== Your task ==
Retype the data below from the line with "coordinates (298, 791)." to the line with "HAPPY [500, 1607]", both included, with no changes.

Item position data
>>>

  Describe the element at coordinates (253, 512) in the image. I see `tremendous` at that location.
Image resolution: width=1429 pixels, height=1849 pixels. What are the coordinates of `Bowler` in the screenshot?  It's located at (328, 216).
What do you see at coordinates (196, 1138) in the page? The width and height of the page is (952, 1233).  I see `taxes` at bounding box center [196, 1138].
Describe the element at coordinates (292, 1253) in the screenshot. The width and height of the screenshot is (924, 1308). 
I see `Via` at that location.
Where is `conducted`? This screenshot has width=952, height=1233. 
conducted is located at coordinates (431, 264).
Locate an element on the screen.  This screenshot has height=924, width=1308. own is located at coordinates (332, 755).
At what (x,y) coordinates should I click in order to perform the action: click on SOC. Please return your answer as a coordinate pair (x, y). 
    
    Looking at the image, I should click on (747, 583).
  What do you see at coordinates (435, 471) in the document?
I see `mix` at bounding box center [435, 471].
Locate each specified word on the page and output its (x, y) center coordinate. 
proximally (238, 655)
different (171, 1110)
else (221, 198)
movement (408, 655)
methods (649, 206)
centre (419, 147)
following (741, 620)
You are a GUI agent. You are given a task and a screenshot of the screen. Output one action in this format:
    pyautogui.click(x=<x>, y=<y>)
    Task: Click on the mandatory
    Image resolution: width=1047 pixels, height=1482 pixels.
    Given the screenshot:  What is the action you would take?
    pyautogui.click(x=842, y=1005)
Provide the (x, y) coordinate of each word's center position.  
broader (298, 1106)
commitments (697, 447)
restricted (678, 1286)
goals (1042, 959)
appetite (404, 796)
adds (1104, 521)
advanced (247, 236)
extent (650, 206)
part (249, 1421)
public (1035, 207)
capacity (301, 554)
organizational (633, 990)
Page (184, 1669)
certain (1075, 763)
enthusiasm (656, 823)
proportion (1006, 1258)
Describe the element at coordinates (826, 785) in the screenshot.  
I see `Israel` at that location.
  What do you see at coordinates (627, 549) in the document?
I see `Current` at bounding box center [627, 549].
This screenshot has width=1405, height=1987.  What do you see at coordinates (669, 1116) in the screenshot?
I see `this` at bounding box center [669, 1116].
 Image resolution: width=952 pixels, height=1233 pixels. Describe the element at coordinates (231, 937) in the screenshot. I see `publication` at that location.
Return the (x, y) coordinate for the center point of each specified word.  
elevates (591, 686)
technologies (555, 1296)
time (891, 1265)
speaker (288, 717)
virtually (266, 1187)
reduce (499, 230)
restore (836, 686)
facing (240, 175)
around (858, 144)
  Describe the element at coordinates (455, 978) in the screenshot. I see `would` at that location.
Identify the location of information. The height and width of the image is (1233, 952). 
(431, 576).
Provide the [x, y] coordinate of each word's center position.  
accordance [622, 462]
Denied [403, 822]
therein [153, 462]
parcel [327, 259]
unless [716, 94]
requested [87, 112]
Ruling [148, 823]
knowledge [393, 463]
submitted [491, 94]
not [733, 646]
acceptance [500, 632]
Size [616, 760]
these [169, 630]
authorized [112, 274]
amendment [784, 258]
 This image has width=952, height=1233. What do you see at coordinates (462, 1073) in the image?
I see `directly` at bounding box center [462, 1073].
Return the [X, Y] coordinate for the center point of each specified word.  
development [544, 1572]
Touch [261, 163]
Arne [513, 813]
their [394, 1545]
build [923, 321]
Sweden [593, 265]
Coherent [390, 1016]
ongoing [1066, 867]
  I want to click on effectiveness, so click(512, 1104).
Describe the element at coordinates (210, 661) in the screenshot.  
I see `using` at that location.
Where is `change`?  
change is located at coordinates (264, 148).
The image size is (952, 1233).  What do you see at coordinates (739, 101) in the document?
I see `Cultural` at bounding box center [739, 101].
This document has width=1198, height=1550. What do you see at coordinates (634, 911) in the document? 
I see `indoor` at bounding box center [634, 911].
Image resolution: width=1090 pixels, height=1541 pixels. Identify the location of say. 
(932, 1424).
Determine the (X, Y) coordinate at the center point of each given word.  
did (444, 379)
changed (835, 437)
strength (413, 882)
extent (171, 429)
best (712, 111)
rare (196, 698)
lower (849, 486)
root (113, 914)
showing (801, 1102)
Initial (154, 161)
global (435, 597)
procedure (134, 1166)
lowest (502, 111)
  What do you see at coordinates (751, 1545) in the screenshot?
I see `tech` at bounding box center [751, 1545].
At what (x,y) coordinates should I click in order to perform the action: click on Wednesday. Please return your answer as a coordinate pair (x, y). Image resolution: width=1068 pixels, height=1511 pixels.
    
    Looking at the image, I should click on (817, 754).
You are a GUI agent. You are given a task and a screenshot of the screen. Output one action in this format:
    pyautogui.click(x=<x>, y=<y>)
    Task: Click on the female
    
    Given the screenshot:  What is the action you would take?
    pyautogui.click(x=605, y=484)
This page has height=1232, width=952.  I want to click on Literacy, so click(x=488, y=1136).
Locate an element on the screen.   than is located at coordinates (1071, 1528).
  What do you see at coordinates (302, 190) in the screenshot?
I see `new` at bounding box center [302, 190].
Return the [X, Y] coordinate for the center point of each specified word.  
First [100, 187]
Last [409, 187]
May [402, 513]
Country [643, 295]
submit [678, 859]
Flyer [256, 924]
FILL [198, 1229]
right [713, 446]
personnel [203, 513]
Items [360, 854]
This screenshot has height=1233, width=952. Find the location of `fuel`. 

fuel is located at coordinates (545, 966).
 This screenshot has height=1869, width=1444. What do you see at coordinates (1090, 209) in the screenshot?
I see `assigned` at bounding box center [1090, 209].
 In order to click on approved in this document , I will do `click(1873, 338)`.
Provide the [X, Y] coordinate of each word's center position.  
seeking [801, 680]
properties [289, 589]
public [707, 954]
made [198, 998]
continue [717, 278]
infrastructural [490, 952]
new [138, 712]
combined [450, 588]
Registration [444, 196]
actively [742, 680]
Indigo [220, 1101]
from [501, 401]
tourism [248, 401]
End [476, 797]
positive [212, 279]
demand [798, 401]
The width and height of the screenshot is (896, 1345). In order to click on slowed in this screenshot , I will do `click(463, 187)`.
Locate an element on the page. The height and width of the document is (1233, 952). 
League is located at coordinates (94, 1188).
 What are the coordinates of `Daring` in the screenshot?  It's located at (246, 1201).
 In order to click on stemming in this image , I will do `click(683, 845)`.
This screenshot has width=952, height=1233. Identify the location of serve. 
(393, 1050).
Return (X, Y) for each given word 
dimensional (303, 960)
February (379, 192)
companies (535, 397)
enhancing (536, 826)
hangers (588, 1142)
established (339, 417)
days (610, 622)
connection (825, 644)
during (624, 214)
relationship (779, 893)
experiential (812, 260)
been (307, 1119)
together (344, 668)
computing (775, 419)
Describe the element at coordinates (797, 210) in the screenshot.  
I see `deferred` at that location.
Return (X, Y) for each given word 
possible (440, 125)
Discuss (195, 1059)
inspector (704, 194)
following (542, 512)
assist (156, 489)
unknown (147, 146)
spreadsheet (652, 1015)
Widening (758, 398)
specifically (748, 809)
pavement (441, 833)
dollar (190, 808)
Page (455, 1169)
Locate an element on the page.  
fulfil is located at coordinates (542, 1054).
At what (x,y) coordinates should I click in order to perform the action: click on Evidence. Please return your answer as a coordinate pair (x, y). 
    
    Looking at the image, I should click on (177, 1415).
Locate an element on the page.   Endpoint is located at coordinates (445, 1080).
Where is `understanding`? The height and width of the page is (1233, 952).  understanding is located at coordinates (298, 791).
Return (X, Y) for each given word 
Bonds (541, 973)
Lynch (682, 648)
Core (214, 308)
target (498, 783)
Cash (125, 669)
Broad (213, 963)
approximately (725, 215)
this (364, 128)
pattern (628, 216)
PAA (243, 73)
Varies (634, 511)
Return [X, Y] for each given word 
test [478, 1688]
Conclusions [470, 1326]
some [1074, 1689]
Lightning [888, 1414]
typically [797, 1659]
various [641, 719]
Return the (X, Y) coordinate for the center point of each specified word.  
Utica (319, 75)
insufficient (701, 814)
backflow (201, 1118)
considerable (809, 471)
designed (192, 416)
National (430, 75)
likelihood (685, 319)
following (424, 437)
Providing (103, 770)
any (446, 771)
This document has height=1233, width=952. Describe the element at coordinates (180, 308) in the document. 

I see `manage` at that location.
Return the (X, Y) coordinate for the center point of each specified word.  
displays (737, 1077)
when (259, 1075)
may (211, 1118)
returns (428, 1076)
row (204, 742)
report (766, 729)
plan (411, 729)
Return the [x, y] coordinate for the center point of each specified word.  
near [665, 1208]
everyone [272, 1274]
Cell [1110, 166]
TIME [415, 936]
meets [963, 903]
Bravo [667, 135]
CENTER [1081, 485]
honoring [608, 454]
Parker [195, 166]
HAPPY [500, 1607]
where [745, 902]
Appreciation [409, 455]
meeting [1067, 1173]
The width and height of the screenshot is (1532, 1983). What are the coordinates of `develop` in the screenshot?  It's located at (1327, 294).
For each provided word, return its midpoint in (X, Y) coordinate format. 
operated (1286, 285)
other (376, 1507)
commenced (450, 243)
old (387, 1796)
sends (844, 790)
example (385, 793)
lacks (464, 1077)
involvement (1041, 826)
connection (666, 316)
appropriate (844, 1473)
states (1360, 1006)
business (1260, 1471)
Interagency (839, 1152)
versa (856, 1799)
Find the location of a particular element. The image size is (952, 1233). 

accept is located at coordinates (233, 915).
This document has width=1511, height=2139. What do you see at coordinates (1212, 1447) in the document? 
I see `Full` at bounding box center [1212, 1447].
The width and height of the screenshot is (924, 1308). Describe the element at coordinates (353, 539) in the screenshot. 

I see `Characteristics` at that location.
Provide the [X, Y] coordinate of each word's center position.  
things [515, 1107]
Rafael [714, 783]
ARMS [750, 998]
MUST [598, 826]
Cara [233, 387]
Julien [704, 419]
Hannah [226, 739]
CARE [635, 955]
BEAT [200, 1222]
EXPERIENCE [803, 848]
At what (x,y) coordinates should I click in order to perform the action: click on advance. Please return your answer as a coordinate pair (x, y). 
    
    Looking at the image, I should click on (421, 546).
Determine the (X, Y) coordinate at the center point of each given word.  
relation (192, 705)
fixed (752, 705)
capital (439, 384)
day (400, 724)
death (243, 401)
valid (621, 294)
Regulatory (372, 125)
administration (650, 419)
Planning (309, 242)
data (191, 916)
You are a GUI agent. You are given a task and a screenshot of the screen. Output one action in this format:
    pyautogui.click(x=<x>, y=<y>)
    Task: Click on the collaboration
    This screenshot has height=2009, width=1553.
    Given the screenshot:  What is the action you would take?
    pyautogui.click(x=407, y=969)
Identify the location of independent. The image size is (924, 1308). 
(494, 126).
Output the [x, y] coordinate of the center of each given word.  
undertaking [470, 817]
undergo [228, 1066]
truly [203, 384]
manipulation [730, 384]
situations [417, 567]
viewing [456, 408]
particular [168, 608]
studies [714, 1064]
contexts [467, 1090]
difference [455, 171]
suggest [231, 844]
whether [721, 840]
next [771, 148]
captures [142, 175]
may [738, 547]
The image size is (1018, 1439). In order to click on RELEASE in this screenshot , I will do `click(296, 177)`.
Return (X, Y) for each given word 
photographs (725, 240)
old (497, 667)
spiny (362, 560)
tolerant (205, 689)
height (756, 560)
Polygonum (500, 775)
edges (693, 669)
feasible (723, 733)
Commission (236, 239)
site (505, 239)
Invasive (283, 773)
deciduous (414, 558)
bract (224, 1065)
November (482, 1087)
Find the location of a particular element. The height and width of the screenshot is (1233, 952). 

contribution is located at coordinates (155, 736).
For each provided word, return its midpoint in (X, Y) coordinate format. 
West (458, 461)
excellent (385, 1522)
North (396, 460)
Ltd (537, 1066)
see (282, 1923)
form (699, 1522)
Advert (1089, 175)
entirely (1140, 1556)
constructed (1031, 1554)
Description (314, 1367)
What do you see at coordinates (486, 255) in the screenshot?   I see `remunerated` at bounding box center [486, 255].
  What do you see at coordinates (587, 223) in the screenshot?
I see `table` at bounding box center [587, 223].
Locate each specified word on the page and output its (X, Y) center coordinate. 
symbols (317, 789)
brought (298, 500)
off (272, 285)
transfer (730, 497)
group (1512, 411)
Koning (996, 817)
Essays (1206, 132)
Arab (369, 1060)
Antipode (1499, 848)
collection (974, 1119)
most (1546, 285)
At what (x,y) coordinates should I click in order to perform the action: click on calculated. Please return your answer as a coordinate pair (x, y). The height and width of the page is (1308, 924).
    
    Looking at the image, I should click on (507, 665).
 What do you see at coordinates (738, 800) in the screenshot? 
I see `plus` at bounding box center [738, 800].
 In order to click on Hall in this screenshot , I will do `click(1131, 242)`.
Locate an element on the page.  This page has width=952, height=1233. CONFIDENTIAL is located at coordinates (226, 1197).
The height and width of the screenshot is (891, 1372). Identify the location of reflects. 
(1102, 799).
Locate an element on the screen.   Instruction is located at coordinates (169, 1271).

<<<

== Response ==
Where is `understanding`? The height and width of the page is (1233, 952).  understanding is located at coordinates (298, 791).
Return (X, Y) for each given word 
Bonds (541, 973)
Lynch (682, 648)
Core (214, 308)
target (498, 783)
Cash (125, 669)
Broad (213, 963)
approximately (725, 215)
this (364, 128)
pattern (628, 216)
PAA (243, 73)
Varies (634, 511)
Return [X, Y] for each given word 
test [478, 1688]
Conclusions [470, 1326]
some [1074, 1689]
Lightning [888, 1414]
typically [797, 1659]
various [641, 719]
Return the (X, Y) coordinate for the center point of each specified word.  
Utica (319, 75)
insufficient (701, 814)
backflow (201, 1118)
considerable (809, 471)
designed (192, 416)
National (430, 75)
likelihood (685, 319)
following (424, 437)
Providing (103, 770)
any (446, 771)
This document has height=1233, width=952. Describe the element at coordinates (180, 308) in the document. 

I see `manage` at that location.
Return the (X, Y) coordinate for the center point of each specified word.  
displays (737, 1077)
when (259, 1075)
may (211, 1118)
returns (428, 1076)
row (204, 742)
report (766, 729)
plan (411, 729)
Return the [x, y] coordinate for the center point of each specified word.  
near [665, 1208]
everyone [272, 1274]
Cell [1110, 166]
TIME [415, 936]
meets [963, 903]
Bravo [667, 135]
CENTER [1081, 485]
honoring [608, 454]
Parker [195, 166]
HAPPY [500, 1607]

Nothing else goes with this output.